There is a point in what clipped Wings had to say. We in India and other such countries like us don't believe in just and use and throw business, there is always a person who can repair TV, radio,cars, cycles, scooters, watches, grinders and other such items. There is enough business for him too. It is only the west where this use and throw idea first got its birth, leading to a whole lot of waste products into our environment. It is in the west the ideas like paper napkins and all such nonsense came up. People hardly use handkerchief to wipe the sweat from their face, for everything they have to use only paper, the more fancier the better, in fact I know they have toilet papers that feels like a silk cloth made out of paper. Just think how many trees have to be cut to make so many papers to be used so senselessly. So much of earth's resources is being wasted. But who is to question their habits. Life goes on. People who invented the use and throw culture are now preaching of saving the earth. My husband who is an environmental engineer is helping big apartments save thousands of Rupees per day by recycling their toilet water into clean water which can be used for watering the plants and washing their cars and so on. Just because some countries do not suffer from water shortage doesn't mean they should waste.
The so called advanced countries , want their basic jobs also to be done cheaply from developing countries, and at the same time also crib that their own country men are jobless. Why can't you have the same job done by your own people we cannot understand.
I would be happy if it were just the West that was to blaim, then at least all the pollution would be in one spot! Regretfully some of the world's worst pollution can be found in Mexico, Russia and China, where they have yet to create laws to protect the environment.

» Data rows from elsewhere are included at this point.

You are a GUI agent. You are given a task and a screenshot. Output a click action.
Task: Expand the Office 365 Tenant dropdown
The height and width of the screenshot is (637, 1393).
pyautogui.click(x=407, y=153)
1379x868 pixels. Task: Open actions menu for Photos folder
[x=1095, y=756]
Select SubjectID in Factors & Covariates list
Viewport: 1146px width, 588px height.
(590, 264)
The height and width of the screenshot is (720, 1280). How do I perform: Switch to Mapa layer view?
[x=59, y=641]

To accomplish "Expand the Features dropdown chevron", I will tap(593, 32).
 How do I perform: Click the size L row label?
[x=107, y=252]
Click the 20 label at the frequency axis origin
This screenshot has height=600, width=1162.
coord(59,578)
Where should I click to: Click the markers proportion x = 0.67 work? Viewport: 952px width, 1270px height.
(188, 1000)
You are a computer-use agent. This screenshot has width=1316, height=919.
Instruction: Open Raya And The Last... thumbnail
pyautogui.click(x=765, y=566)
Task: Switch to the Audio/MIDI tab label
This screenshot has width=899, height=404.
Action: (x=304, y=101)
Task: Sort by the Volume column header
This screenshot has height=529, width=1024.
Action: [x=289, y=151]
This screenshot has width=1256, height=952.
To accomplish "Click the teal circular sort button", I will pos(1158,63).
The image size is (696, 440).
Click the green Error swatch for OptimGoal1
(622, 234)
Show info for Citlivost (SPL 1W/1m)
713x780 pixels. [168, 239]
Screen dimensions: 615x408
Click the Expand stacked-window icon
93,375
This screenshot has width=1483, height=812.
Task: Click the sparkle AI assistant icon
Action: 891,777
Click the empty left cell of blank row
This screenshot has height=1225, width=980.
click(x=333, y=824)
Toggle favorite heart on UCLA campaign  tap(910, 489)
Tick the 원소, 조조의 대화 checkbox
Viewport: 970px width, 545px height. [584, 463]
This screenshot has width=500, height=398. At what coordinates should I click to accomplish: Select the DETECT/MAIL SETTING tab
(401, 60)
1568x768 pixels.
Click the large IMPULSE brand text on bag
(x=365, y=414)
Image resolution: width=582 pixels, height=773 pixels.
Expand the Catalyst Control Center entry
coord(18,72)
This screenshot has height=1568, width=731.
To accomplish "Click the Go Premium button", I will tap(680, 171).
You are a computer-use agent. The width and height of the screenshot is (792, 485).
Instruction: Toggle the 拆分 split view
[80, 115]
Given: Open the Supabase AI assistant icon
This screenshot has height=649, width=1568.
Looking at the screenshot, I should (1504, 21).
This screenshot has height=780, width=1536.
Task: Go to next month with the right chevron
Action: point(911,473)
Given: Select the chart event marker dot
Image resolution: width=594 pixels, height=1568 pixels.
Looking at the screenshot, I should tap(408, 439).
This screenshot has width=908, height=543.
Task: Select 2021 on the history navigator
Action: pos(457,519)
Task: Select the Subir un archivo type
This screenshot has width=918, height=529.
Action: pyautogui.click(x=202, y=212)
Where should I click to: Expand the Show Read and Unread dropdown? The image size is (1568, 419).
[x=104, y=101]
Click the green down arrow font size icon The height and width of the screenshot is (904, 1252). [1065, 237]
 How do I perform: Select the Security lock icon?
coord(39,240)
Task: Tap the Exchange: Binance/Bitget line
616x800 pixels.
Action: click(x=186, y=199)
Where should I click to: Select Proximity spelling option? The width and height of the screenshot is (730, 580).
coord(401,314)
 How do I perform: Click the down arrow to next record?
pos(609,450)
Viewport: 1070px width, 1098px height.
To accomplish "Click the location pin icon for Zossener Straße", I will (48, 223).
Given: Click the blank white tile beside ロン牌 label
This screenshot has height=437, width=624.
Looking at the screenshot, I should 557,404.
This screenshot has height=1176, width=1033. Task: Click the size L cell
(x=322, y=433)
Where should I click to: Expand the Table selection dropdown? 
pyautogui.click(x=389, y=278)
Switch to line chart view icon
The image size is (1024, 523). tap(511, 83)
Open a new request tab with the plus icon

We get the pollution Twice! in manufacturing and then when we throw it away! Old televisions with tubes were repairable. The new digital ones are not. It is too funny that we buy "local souveniers" to remind us of our travels that are "made in China" where we probably have never been!
I will say that even if I end up buying cheap, I take care of it so it lasts years and years, unlike most of my family members. I am always appalled by that. Michael's favorite phrase everytime he breaks or loses a pair of his readers is "its only a couple of dollars." Hah. To me $15 isn't just a "couple" and if he took care, he'd only have to invest $15 once. Gah!